Het college van Heusden;

gelet op de Wet maatschappelijke ondersteuning 2015, het Uitvoeringsbesluit maatschappelijke ondersteuning 2015, de Jeugdwet en de Verordening maatschappelijke ondersteuning en jeugdhulp gemeente Heusden 2018;

overwegende dat de raad in de hiervoor genoemde verordening heeft bepaald dat het college nadere regels dient te stellen;

besluit

vast te stellen het navolgende:

Besluit maatschappelijke ondersteuning en jeugdhulp gemeente Heusden 2018.

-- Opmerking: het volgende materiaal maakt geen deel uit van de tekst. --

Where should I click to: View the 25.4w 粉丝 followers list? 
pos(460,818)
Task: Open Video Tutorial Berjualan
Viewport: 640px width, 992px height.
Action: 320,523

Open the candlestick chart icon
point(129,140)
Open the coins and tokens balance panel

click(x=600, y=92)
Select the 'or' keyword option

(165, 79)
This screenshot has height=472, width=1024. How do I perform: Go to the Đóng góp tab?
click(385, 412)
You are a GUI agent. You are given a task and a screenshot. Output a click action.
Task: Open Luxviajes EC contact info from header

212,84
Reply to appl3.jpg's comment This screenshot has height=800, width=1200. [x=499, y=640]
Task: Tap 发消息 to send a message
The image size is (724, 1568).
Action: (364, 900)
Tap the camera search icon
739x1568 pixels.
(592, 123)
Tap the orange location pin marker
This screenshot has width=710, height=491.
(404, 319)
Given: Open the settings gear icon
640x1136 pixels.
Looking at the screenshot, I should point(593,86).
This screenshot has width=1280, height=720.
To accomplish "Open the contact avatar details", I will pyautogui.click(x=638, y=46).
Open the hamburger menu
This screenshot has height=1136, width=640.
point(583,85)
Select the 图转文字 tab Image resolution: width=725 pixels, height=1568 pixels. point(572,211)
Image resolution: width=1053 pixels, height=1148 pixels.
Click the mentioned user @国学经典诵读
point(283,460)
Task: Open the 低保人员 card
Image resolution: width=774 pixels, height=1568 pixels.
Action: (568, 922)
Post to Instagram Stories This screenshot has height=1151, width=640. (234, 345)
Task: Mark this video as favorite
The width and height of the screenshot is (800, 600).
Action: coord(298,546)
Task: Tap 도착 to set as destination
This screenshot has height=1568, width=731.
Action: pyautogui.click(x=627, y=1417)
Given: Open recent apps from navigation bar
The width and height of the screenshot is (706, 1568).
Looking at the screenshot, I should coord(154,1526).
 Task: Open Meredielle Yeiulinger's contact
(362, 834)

Dit besluit treedt, met terugwerkende kracht, in werking op 1 januari 2018.

Met de inwerkingtreding van dit besluit komt het Besluit Wmo en jeugdhulp gemeente Heusden 2017, vastgesteld op 20 december 2016, te vervallen.

Aldus besloten in de vergadering van het college van de gemeente Heusden, gehouden op 2 januari 2018.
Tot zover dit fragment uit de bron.